Текст книги "Рассказы о героях"
Автор книги: Максим Горький
Жанр: Литература 20 века, Классика
Возрастные ограничения: +12
сообщить о неприемлемом содержимом
Текущая страница: 1 (всего у книги 3 страниц)
Максим Горький
Рассказы о героях
«Всякое дело человеком ставится, человеком славится».
I
Чем дальше к морю, тем всё шире, спокойней Волга. Степной левый берег тает в лунном тумане, от глинистых обрывов правого на реку легли густые тени, и красные, белые огоньки баканов особенно ярко горят на масляно-чёрных полотнищах теней. Поперёк и немножко, наискось реки легла, зыблется, сверкает широкая тропа, точно стая серебряных рыб преградила путь теплоходу. Чёрный правый берег быстро уплывает вдаль, иногда на хребте его заметны редкие холмики домов, они похожи на степные могилы. За кормою теплохода туманнее, темнее, чем впереди, и этим создается фантастическое впечатление: река течёт в гору. Расстилая по воде парчовые отблески своих огней, теплоход скользит почти бесшумно, шумок за кормою мягко-ласков, и воздух тоже ласковый – гладит лицо, точно рука ребёнка.
На корме сдержанно беседуют человек десять бессонных людей. Особенно чётко слышен высокий, напористый голосок:
– А я скажу: человек со страха умира-ат…
В слове «умирает» он растянул звук «а» по-костромски.
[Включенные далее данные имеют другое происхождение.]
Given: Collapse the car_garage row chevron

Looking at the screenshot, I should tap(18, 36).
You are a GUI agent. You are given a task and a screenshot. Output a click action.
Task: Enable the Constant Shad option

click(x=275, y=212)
Ему возражают пренебрежительно, насмешливо, задорно:
– Смешно говорите, гражданин!
– В боях не бывал!
Напоминают о тифе, голоде, о тяжести труда, сокращающей жизнь человека. Усатый, окутанный парусиной, сидя плечо в плечо с толстой женщиной, сердито спрашивает:
– А старость?
Костромич молчит, ожидая конца возражений. Это – самый заметный пассажир. Он сел в Нижнем и едет четвёртые сутки. Большинство пассажиров проводит на пароходе дни своих отпусков, это всё советские служащие; они одеты чистенько, и среди них он обращает на себя внимание тем, что очень неказист, растрёпан, как-то весь измят, сильно прихрамывает на правую ногу и вообще – поломан. Ему, наверное, лет пятьдесят, даже больше. Среднего роста, сухотелый, с коричневой жилистой шеей, с рыжеватой, полуседой бородкой на красном лице; из-под вздёрнутых бровей смотрят голубые глаза, смотрят эдаким испытующим взглядом и как будто упрекают. Трудно догадаться – чем он живёт? Похож на мастерового, который был когда-то «хозяином». Руки у него беспокойные, он шевелит губами, как бы припоминая или высчитывая что-то; очень боек, но – не весёлый.
Часа через два после того, как появился он на палубе теплохода, он обежал её, бесцеремонно разглядывая верхних пассажиров, и спросил матроса:
– С верхних-то сколько берут до Астрахани?
И через некоторое время его певучий голос внятно выговаривал на нижней палубе:
– Конешно, – лёгкое наверх выплывает, подымается, тяжёлое – у земли живёт. Ну, теперь поставлено – правильно: за лёгкую жизнь – плати вчетверо.
Нельзя сказать, что этот человек болтлив или что он добродушен, но ясно чувствуется, что он обеспокоен заботой рассказывать, объяснять людям всё, что он видел, видит, узнал и узнаёт. У него есть свои слова, видимо, они ему не дёшево стоят, и он торопится сказать их людям, может быть, для того, чтоб крепче убедиться в правоте своих слов. Прихрамывая, он подходит к беседующим, минутку-две слушает молча и вдруг звонко говорит нечто, не совсем обычное:
– Теперь, гражданин, так пошло: ты – для меня, я – для тебя, дело у нас – общее, моё к твоему пришито, твоё к моему. Мы с тобой – как две штанины. Ты мне – не барин, я те – не слуга. Так ли?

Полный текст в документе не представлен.